#### PAGE EXCERPT
________________________

Stores user-course enrollment relationships.

CREATE TABLE enrollments (
id SERIAL PRIMARY KEY,
user_id INTEGER REFERENCES users(id) ON DELETE CASCADE,
course_id INTEGER REFERENCES courses(id) ON DELETE CASCADE,
enrolled_at TIMESTAMP DEFAULT CURRENT_TIMESTAMP,
completed_at TIMESTAMP,
progress INTEGER DEFAULT 0,
UNIQUE(user_id, course_id)
);

CREATE INDEX idx_enrollments_user ON enrollments(user_id);
CREATE INDEX idx_enrollments_course ON enrollments(course_id);
CREATE INDEX idx_enrollments_completed ON enrollments(completed_at);

Fields:

  • id: Unique identifier
  • user_id: Reference to the user
  • course_id: Reference to the course
  • enrolled_at: Enrollment timestamp
  • completed_at: Completion timestamp (null if not completed)
  • progress: Progress percentage (0-100)

Comments Table

Stores discussion posts and messages.

CREATE TABLE comments (
id SERIAL PRIMARY KEY,
course_id INTEGER REFERENCES courses(id) ON DELETE CASCADE,
user_id INTEGER REFERENCES users(id) ON DELETE CASCADE,
content TEXT NOT NULL,
is_private BOOLEAN DEFAULT false,
lesson_id VARCHAR(255),
parent_id INTEGER REFERENCES comments(id) ON DELETE CASCADE,
created_at TIMESTAMP DEFAULT CURRENT_TIMESTAMP,
updated_at TIMESTAMP DEFAULT CURRENT_TIMESTAMP
);

CREATE INDEX idx_comments_course ON comments(course_id);
CREATE INDEX idx_comments_user ON comments(user_id);
CREATE INDEX idx_comments_parent ON comments(parent_id);
CREATE INDEX idx_comments_private ON comments(is_private);

Fields:

  • id: Unique identifier
  • course_id: Reference to the course
  • user_id: Reference to the user (author)
  • content: Comment content
  • is_private: Whether the comment is private (DM)
  • lesson_id: Reference to MongoDB lesson (optional)
  • parent_id: Reference to parent comment (for replies)
  • created_at: Creation timestamp
  • updated_at: Last update timestamp

Comment Votes Table

Stores votes on discussion posts.

CREATE TABLE comment_votes (
id SERIAL PRIMARY KEY,
comment_id INTEGER REFERENCES comments(id) ON DELETE CASCADE,
user_id INTEGER REFERENCES users(id) ON DELETE CASCADE,
vote_type INTEGER NOT NULL,
created_at TIMESTAMP DEFAULT CURRENT_TIMESTAMP,
UNIQUE(comment_id, user_id)
);

CREATE INDEX idx_comment_votes_comment ON comment_votes(comment_id);
CREATE INDEX idx_comment_votes_user ON comment_votes(user_id);

Fields:

  • id: Unique identifier
  • comment_id: Reference to the comment
  • user_id: Reference to the user
  • vote_type: Vote type (1 for upvote, -1 for downvote)
  • created_at: Vote timestamp

Direct Messages Table

Stores direct messages between users.

________________________

#### SHORT EXERCISE
Output the portion of the database schema text from "CREATE INDEX idx_comments_course" up to and including "MongoDB lesson (optional)", copied verbatim.

#### DATA
________________________

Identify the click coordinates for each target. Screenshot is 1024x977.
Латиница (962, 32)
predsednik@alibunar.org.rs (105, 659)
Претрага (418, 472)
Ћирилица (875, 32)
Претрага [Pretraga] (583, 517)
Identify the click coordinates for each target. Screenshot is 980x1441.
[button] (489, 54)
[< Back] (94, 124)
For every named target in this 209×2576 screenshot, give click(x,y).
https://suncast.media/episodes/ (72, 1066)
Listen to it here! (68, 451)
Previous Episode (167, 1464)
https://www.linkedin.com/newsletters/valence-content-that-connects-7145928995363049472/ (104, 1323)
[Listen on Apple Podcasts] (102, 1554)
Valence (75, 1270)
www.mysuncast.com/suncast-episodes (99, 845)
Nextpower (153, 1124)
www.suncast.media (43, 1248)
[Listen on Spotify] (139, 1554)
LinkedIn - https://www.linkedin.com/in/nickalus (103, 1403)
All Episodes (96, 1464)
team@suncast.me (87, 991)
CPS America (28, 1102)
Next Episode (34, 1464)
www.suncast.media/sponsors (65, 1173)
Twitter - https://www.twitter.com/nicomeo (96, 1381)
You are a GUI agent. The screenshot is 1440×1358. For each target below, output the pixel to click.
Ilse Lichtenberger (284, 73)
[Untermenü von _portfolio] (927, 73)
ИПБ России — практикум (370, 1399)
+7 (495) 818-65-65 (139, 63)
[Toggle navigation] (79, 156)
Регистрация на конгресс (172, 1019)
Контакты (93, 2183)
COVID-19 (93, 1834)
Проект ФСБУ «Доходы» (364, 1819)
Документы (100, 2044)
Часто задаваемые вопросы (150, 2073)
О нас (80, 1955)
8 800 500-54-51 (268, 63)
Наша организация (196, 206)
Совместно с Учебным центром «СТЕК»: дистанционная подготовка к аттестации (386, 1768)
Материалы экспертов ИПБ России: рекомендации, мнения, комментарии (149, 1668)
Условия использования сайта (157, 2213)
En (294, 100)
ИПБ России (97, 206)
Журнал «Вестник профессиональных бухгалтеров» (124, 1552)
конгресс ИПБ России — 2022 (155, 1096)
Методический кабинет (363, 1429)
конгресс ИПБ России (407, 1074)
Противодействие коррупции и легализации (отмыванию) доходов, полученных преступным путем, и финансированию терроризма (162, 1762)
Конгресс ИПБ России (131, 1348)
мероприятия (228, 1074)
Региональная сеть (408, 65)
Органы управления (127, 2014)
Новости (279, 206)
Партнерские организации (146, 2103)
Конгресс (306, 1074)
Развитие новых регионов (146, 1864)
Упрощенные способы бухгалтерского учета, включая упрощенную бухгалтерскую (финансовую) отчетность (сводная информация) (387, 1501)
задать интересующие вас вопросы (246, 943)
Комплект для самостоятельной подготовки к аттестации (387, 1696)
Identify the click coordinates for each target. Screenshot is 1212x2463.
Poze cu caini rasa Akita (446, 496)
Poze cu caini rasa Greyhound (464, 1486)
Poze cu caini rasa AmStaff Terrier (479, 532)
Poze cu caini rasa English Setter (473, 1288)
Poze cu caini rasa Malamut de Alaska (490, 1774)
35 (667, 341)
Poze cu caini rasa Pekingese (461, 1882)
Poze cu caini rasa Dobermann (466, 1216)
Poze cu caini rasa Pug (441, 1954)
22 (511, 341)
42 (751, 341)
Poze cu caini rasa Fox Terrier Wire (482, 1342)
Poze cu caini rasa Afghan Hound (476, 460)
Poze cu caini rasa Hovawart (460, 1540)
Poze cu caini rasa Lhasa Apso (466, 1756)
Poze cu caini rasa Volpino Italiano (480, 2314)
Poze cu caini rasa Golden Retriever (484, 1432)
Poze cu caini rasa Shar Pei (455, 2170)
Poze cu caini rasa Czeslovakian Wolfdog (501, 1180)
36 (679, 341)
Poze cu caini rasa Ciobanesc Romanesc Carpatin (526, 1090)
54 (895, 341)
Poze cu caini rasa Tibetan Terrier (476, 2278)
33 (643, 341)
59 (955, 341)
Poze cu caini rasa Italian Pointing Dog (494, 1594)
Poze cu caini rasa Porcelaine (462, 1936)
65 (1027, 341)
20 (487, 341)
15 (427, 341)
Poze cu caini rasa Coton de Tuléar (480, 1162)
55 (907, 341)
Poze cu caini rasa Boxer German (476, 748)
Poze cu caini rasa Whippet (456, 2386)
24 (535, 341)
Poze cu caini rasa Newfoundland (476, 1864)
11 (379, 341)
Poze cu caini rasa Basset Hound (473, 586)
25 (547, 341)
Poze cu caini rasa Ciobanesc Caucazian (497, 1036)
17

________________________

#### RESPONSE
CREATE INDEX idx_comments_course ON comments(course_id);
CREATE INDEX idx_comments_user ON comments(user_id);
CREATE INDEX idx_comments_parent ON comments(parent_id);
CREATE INDEX idx_comments_private ON comments(is_private);

Fields:

  • id: Unique identifier
  • course_id: Reference to the course
  • user_id: Reference to the user (author)
  • content: Comment content
  • is_private: Whether the comment is private (DM)
  • lesson_id: Reference to MongoDB lesson (optional)